[Opening THE RECORDS section]
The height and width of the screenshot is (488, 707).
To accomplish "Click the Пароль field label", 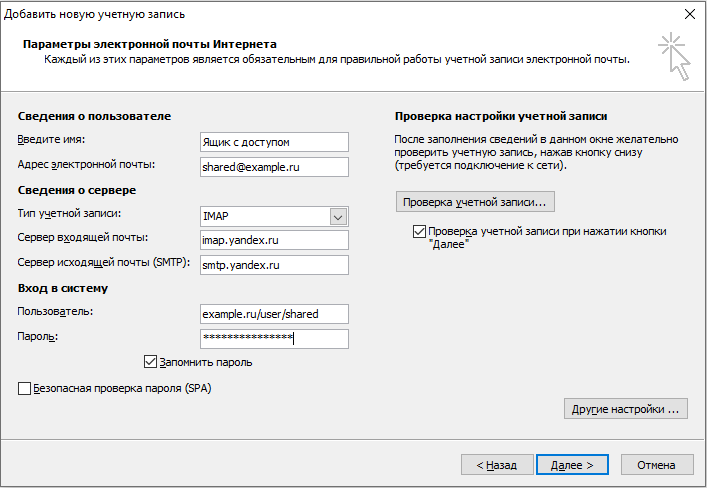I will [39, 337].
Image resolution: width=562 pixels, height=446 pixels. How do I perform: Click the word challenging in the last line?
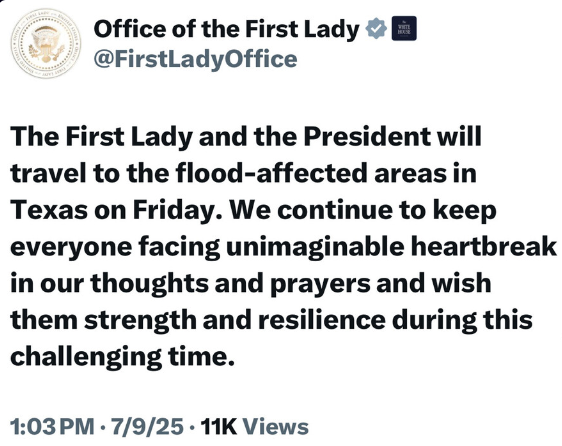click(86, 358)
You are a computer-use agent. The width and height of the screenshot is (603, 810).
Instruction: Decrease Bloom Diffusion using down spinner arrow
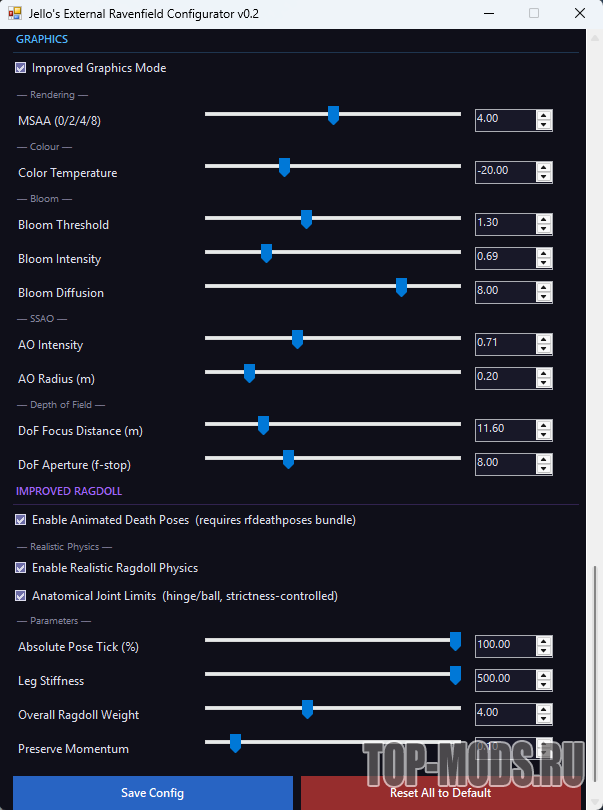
[Closing THE RECORDS section]
[Opening THE RECORDS section]
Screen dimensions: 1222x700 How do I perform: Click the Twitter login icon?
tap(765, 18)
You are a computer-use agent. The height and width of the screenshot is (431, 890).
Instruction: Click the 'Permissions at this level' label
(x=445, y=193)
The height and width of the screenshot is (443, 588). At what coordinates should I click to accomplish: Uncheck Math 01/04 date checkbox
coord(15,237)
[Closing THE RECORDS section]
▶ WORK INSTRUCTION:
Restate word for word the lines of the data above that begin at the line with "Image resolution: width=562" and end at the line with "Instruction: Decrease Bloom", keeping both ends and dropping every picture.

▶ REPLY:
Image resolution: width=562 pixels, height=446 pixels. How do I perform: Click the word challenging in the last line?
click(86, 358)
You are a computer-use agent. The width and height of the screenshot is (603, 810).
Instruction: Decrease Bloom Diffusion using down spinner arrow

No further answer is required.